The Church of the Holy Spirit is one of the oldest churches in Lublin. It was built in the years 1419-1421 from the foundation of Lublin burghers. The church adjoined the then existing hospital for the poor, the disabled, and terminally ill. The building currently adjacent to the church from the western side, reconstructed in the XIX century, used to be a part of the hospital.

The church of the Holy Spirit was rebuilt in the Lublin Renaissance style in the years 1602–1608 according to a design by Jan Cangerle. A chancel with a semicircular apse was added to this single nave building. The church has two chapels – one founded by the Lublin councillor Stanisław Licheński in the first half of the XVII century, and the other founded by Stefan Czarniecki in the second part of the XVII century. The chancel and the chapels are decorated with stucco ornaments. Numerous epitaphs can be found in the church-porch.

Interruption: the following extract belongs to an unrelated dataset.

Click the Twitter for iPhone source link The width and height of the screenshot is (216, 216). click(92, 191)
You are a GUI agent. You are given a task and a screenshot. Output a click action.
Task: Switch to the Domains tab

The painting of the Virgin Mary with the Child at the main altar is considered miraculous. On July 13, 1642, Jakub Lenczowski, a student of the Jesuit school, noticed tears streaming down the face of the Mother of God. The cult of the image of the Virgin Mary with the Child continues to this day.

An interesting piece of trivia is that on January 14, 1875, in the church of Holy Spirit, Aleksander Głowacki (Polish writer known under the pen name of Bolesław Prus) married Oktawia Trembińska (a distant cousin on his mother's side).